I think almond flour I great, but if your recipe seems more oily than it seems like it should, the almond flour could be to blame. For every 30 g. AP Almond Flour subtract up to 1.5 tsp. Oil or fat from from recipe you are attempting to adapt. This is based on comparing the fat content of the almonds against the fat content of liquid oil. By removing the added oil in the recipe, it is trying to balance the flour and fats to be more in proportion to all-purpose white (wheat) flour since wheat does not have all the additional fat that nuts have.

Since this mix has nut flour in it, I think about it being used following “gluten free bread rules” meaning that it needs additional water and to be blended in a stand mixer for a more batter type dough. Trying to use this to make a kneadable dough, it will be very, very dense.

Nutritional Information:

AP Almond Flour

The above calculation is (obviously) based on almond flour. I do not currently know what it would be if the almonds were swapped with soaked/dehydrated sunflower seed flour.

Brown Rice AP Four

(if you wish see a white pile of flour…)

I’ll be the first to admit that this is not the most remarkable flour blend out there, but it does have its place. This was designed to be used as a simple and direct wheat AP flour replacement when a ‘dry’ flour is needed. Specifically for GF white flour tortillas. I don’t use it much but I find it useful to keep handy.

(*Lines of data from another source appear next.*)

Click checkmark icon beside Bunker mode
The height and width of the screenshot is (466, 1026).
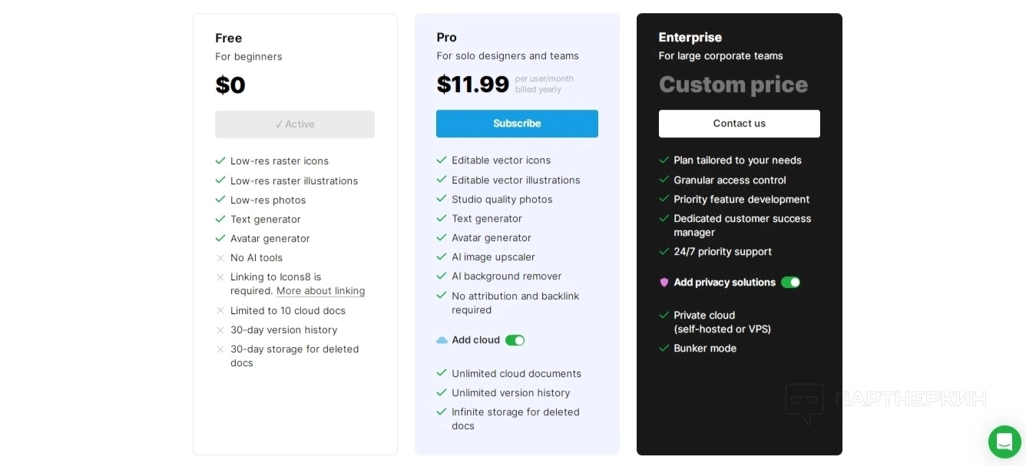click(664, 349)

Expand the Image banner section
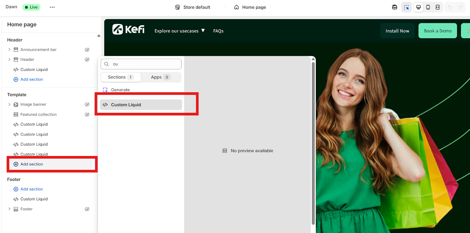(x=9, y=104)
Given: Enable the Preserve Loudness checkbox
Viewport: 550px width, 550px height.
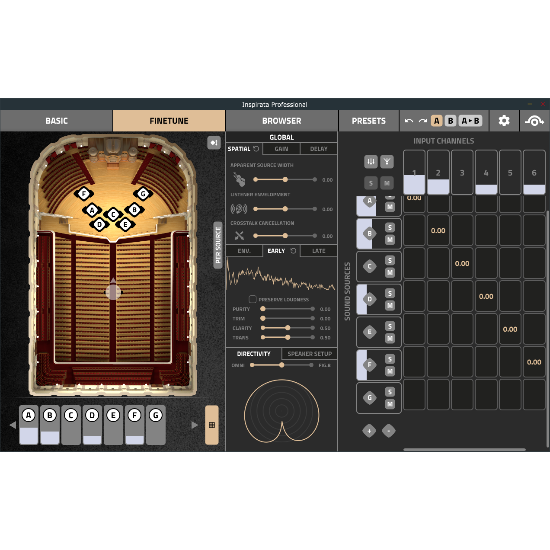Looking at the screenshot, I should (253, 299).
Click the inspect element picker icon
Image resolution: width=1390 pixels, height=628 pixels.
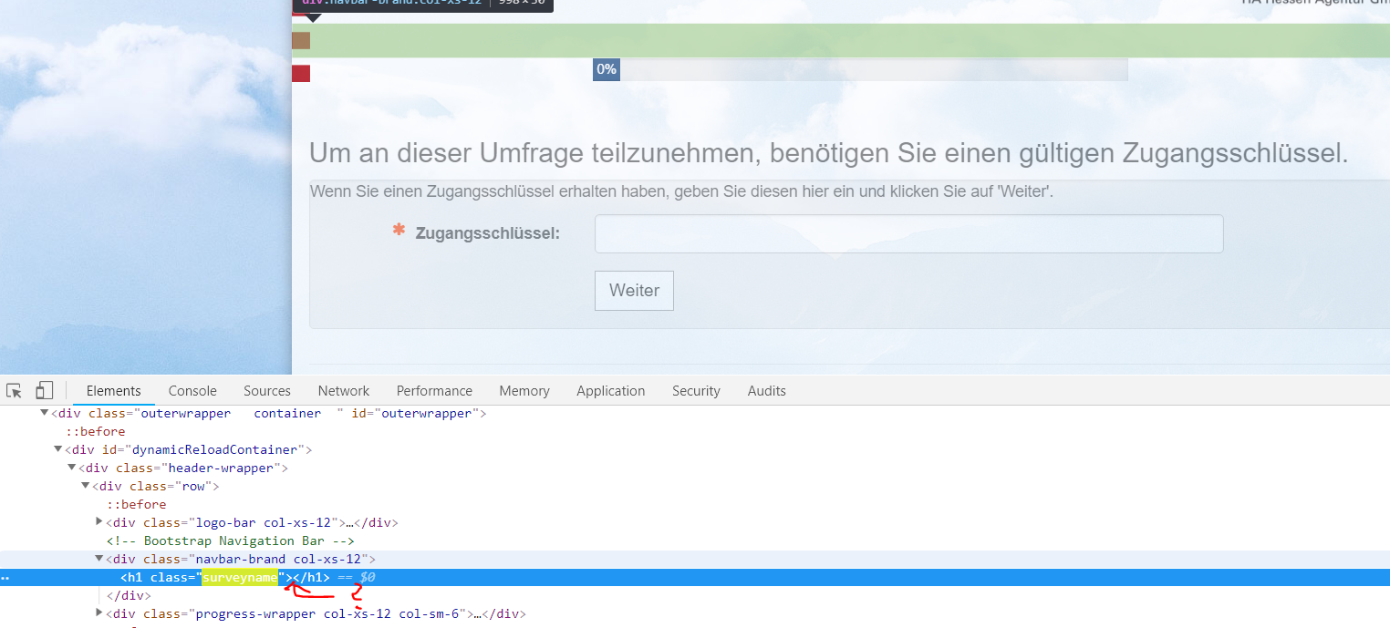pos(15,390)
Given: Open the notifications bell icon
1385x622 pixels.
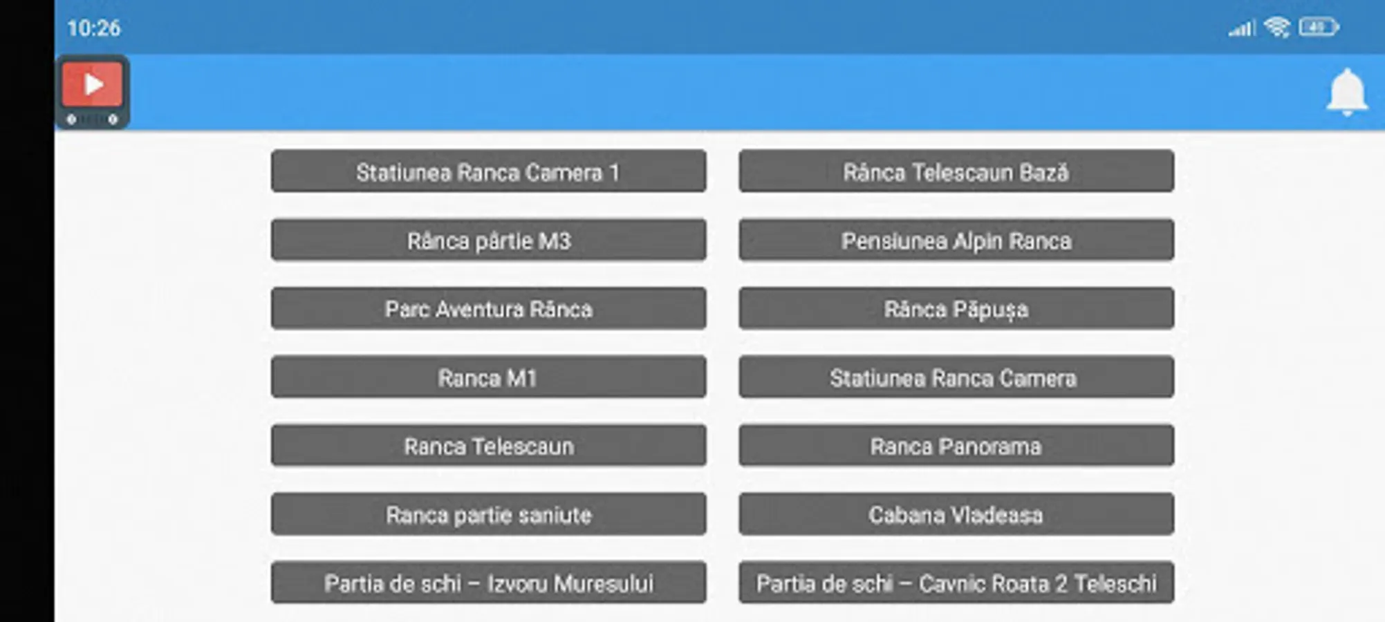Looking at the screenshot, I should click(1347, 92).
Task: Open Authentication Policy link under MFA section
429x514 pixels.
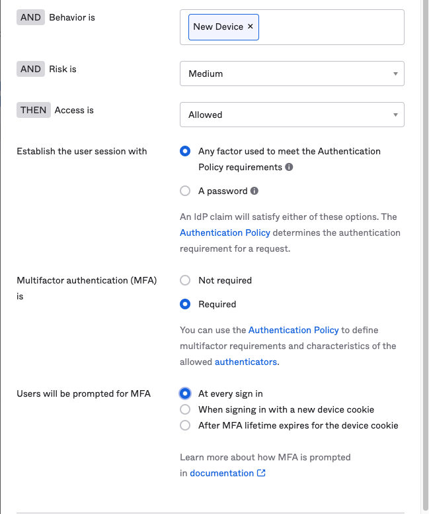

132 g. (1 c.) Brown Rice Flour     (Bob’s Red Mill)
136 g. (1 c.) Tapioca Flour     (Bob’s Red Mill)
2 tsp. (5 g.) Psyllium Husk Powder     (Now Foods)

1. Weigh ingredients into mixing bowl, gently whisking until thoroughly combined.

2. Store in an air tight container in the freezer to maintain freshness.


This was the first flour mix I made at home that felt like it was worth trying to use. It is what makes GF flour tortillas near identical to their wheat counterparts. The tortillas do come out a bit dry, but I blame my lack of experience in making tortillas either from not enough liquid, rolling too thin, cooking them too long, or all of the above. I had the same problems when I was using wheat flour.

One of the reasons I don’t use this flour a lot is because the high starch content causes my knees to painfully swell as if I had eaten a large amount of sugar or a sweet potato. Strangely enough I eat red potatoes everyday and they never seem to bother my knees and rely on them for my potassium. As an occasional treat and when I’m desperately missing tortillas, this flour is not hard to work into a balanced meal plan with no painful side affects.

Nutritional Information:

Brown Rice AP Flour

**The PDA% is based on my diet, weight, height, & current allotted calorie consumption. However, the calories and all of the other nutrients (measured in g., mg., etc.) are accurate to the recipe, so just ignore the PDA column.

This Nutritional data only applies to the brands I use and is only as accurate as the manufacturer’s labels provide the information. It currently is not a requirement in the USA to always list potassium amounts for foods, despite it being a nutrient that is essential to monitor along with sodium consumption. I’ve been trying to track my potassium levels for many years now and it is rare for potassium to be listed in nutritional information, even on foods that are a good source for it.